Passage provided -

──────────

Intel Broadwell HD Graphics 5500: Windows 8.1 vs. Linux

Written by Michael Larabel in Operating Systems on 24 January 2015 at 02:00 PM EST. Page 2 of 6. 36 Comments.

Given the differences between Intel's Windows and Linux drivers, I ran some of the usual OpenGL tests that are of known to be under similar quality under Linux and Windows and will run fine on both drivers. With the same ThinkPad X1 Carbon, the following software configurations were tested:

- Windows 8.1 x86_64 with the latest Intel driver (v15.36.14.64.4080) and other software updates at the time of testing.

- A clean install of Ubuntu 14.10 on the X1 Carbon and used its stock packages with the Linux 3.16 kernel, xf86-video-intel 2.99.914, and Mesa 10.3.2.

- The above Ubuntu 14.10 installation when then switching to the Linux 3.18.0 stable kernel and maintaining the other software versions.

- The above Ubuntu 14.10 installation with Linux 3.18 when upgrading from Mesa 10.3.2 to Mesa 10.5-devel Git and xf86-video-intel 2.99.917 from the Padoka PPA.

- The above Ubuntu 14.10 installation of the upgraded user-space stack (Mesa 10.5-devel) when then trying the Linux 3.19 Git kernel as of Friday.

──────────

Extracted material -
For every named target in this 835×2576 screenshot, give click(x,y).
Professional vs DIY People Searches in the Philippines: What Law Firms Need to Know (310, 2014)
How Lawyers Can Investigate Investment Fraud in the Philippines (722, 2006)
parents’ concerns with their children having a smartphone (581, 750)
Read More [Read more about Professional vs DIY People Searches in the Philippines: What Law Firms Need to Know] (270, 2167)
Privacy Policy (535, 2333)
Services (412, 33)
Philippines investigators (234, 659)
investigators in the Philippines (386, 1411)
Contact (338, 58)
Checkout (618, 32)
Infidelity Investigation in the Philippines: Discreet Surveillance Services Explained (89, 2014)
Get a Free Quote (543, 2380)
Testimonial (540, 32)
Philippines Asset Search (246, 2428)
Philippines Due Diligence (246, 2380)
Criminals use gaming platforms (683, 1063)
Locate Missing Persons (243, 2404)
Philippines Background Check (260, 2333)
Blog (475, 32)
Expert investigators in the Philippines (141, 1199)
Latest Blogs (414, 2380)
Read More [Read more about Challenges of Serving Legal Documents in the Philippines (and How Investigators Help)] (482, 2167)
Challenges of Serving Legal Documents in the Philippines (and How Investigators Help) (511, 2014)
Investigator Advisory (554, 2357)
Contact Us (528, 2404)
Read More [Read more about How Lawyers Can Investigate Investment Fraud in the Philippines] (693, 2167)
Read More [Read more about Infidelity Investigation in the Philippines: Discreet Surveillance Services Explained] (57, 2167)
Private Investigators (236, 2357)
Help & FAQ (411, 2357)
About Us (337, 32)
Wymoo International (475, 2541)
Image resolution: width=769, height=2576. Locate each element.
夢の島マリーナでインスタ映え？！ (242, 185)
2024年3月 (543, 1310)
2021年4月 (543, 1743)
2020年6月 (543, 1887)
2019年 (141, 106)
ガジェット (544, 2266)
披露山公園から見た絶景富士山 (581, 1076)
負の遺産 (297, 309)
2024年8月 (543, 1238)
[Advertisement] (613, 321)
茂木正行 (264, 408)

──────────

Required work -
1. Transcribe the part of the Broadwell graphics article that starts at "Intel Broadwell HD" and ends at "and Mesa 10.3.2.".
2. In the Broadwell graphics article, which laptop were the software configurations tested on?

Outputs by task -
1.
Intel Broadwell HD Graphics 5500: Windows 8.1 vs. Linux

Written by Michael Larabel in Operating Systems on 24 January 2015 at 02:00 PM EST. Page 2 of 6. 36 Comments.

Given the differences between Intel's Windows and Linux drivers, I ran some of the usual OpenGL tests that are of known to be under similar quality under Linux and Windows and will run fine on both drivers. With the same ThinkPad X1 Carbon, the following software configurations were tested:

- Windows 8.1 x86_64 with the latest Intel driver (v15.36.14.64.4080) and other software updates at the time of testing.

- A clean install of Ubuntu 14.10 on the X1 Carbon and used its stock packages with the Linux 3.16 kernel, xf86-video-intel 2.99.914, and Mesa 10.3.2.

2. The ThinkPad X1 Carbon.